Nov 10 2009
Deadly virus threat to troops
Ian McPhedran – From: The Daily Telegraph
TROOPS in Afghanistan face a new scourge after an American soldier died from a dreadful Ebola-like virus called Crimean-Congo hemorrhagic fever.
The tick-borne illness causes an agonising death as it transforms internal organs into soup and triggers uncontrollable bleeding.
Sgt Robert Gordon, 22, died in September after he was bitten on the foot by a tick at a base west of Kandahar.
The virus is transmitted by infected blood.
Australian soldiers work at forward operating bases across Oruzgan Province, northwest of Kandahar. Australian chopper crews service US bases throughout southern Afghanistan.

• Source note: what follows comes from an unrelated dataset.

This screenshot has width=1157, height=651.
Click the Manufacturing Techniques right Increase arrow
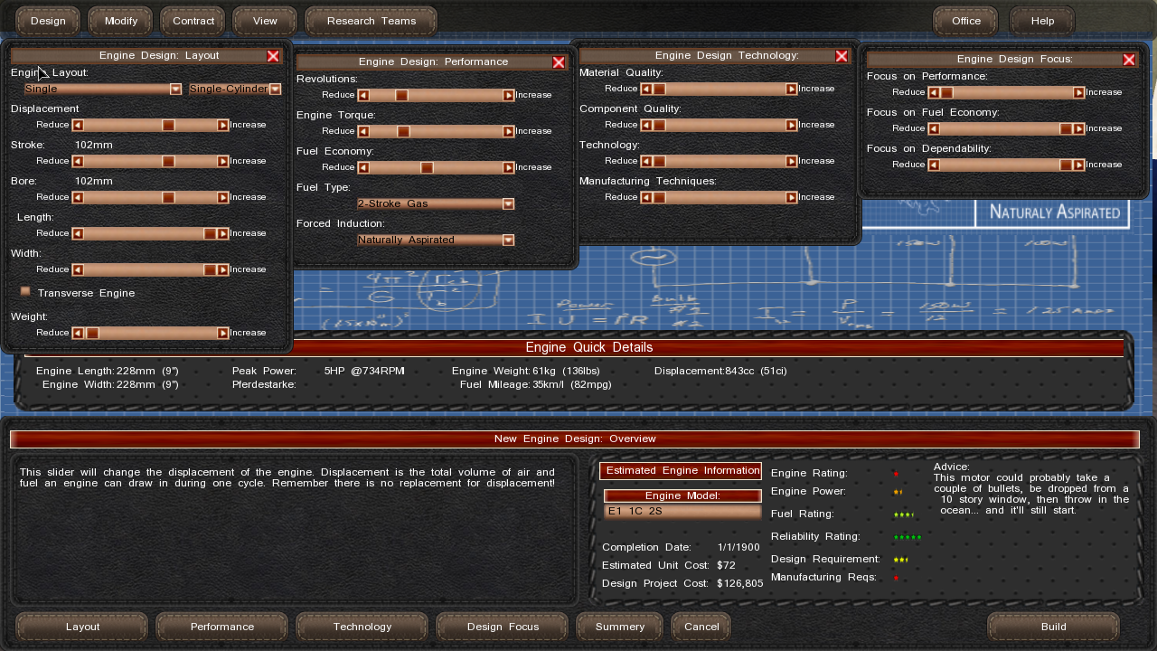click(x=791, y=197)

The disease was first reported in the Crimea in 1944, then in the Congo in 1956, according to the World Health Organisation. An outbreak was reported eight years ago in Quetta, the capital of Pakistan’s Baluchistan province, which borders Afghanistan.
The Australian Defence Force says it is aware of the risk from the deadly disease and is monitoring the spread of the tick.
Troops deploying to Afghanistan were warned about tick-borne diseases, uniforms were chemically treated, the use of insect repellant was mandatory and soldiers were taught how to examine their body for ticks, a spokesman said.
US forces have flown in 150,000 doses of swine flu vaccine following an outbreak of the deadly disease in the capital, Kabul. More than 10 people have died from the flu.